An AFP correspondent saw government forces transporting reinforcements including air defense batteries and artillery towards Deir Hafer on Tuesday. 

Kurdish forces denied any build-up of their personnel around Deir Hafer and accused the government of attacking the town, while state television said SDF sniper fire there killed one person. 

- 'Bloodshed' - 

Elham Ahmad, a senior official in the Kurdish administration, said government forces were "preparing themselves for another attack". 

"The real intention is a full-scale attack" against Kurdish-held areas, she told an online press conference, accusing the government of having made a "declaration of war" and breaking the March agreement on integrating Kurdish forces. 

"These assaults should stop," she said, adding that if guarantees were provided "for the security of the civilian population, we are ready to continue the negotiation and dialogue", suggesting the United Nations or other international organizations also take part. 

But, she added, "We will defend ourselves." 

Syria's government took full control of Aleppo city over the weekend after capturing its Kurdish-majority Sheikh Maqsud and Achrafieh neighborhoods and evacuating fighters there to Kurdish-controlled areas in the northeast. 

Both sides traded blame over who started the violence last Tuesday that ultimately killed dozens of people and displaced tens of thousands. 

In Qamishli, shops were shut in a general strike and thousands protested to voice their anger at the Aleppo fighting, some carrying Kurdish flags and banners in support of the SDF and its chief Mazloum Abdi. 

- PKK, Türkiye - 

Other protesters burned portraits of Turkish Foreign Minister Hakan Fidan, whose country has lauded the Syrian government's Aleppo operation "against terrorist organizations". 

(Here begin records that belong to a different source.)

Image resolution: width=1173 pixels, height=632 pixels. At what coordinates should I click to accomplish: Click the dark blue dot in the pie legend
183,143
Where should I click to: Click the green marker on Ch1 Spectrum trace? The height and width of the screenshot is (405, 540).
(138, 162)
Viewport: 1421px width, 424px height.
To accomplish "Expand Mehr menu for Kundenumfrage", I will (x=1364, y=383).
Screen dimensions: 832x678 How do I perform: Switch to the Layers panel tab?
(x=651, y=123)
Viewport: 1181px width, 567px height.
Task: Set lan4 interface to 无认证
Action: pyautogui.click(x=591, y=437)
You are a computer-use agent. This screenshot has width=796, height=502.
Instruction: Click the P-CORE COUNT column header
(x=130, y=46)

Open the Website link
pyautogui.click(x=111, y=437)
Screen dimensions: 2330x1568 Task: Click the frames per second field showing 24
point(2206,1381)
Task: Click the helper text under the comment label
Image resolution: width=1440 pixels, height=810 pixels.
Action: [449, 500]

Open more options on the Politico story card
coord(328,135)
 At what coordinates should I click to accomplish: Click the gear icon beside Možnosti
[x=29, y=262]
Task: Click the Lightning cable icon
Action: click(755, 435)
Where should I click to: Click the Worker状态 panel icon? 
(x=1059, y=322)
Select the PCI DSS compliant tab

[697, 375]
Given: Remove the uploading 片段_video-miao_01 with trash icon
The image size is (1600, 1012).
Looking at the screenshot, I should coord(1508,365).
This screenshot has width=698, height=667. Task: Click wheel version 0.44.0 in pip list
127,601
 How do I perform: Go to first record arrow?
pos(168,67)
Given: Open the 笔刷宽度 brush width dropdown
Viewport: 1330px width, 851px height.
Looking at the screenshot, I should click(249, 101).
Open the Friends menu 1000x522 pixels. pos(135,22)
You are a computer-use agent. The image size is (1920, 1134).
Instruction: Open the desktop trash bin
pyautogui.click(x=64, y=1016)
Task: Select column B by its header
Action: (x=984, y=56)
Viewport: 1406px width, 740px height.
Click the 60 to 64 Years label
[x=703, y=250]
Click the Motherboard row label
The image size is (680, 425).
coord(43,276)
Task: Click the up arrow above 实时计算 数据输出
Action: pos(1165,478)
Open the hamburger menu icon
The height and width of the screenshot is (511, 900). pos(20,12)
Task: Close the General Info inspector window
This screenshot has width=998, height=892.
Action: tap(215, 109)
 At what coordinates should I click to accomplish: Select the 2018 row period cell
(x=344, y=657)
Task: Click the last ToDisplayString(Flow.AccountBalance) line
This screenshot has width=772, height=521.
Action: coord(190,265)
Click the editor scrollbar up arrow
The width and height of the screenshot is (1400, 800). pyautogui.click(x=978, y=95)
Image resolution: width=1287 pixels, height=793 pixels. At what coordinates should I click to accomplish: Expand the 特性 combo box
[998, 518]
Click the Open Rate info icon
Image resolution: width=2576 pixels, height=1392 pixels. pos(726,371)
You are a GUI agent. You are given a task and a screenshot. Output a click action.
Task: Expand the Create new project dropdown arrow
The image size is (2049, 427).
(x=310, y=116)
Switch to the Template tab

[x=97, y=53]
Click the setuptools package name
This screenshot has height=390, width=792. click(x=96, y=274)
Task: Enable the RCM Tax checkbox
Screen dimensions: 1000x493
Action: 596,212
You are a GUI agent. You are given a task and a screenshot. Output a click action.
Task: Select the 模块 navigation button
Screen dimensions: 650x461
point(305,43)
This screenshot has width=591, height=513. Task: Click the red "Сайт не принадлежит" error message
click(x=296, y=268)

Türkiye has long been hostile to the SDF, seeing it as an extension of the Kurdistan Workers' Party (PKK) and a major threat along its southern border. 

Last year, the PKK announced an end to its long-running armed struggle against the Turkish state and began destroying its weapons, but Ankara has insisted that the move include armed Kurdish groups in Syria. 

On Tuesday, the PKK called the "attack on the Kurdish neighborhoods in Aleppo" an attempt to sabotage peace efforts between it and Ankara. 

A day earlier, Ankara's ruling party levelled the same accusation against Kurdish fighters. 

The Britain-based Syrian Observatory for Human Rights reported 45 civilians and 60 soldiers and fighters from both sides killed in the Aleppo violence. 

Aleppo civil defense official Faysal Mohammad told AFP on Tuesday that emergency workers had pulled 50 bodies from the two Kurdish-majority neighborhoods since the end of fighting, without saying whether they were combatants or civilians.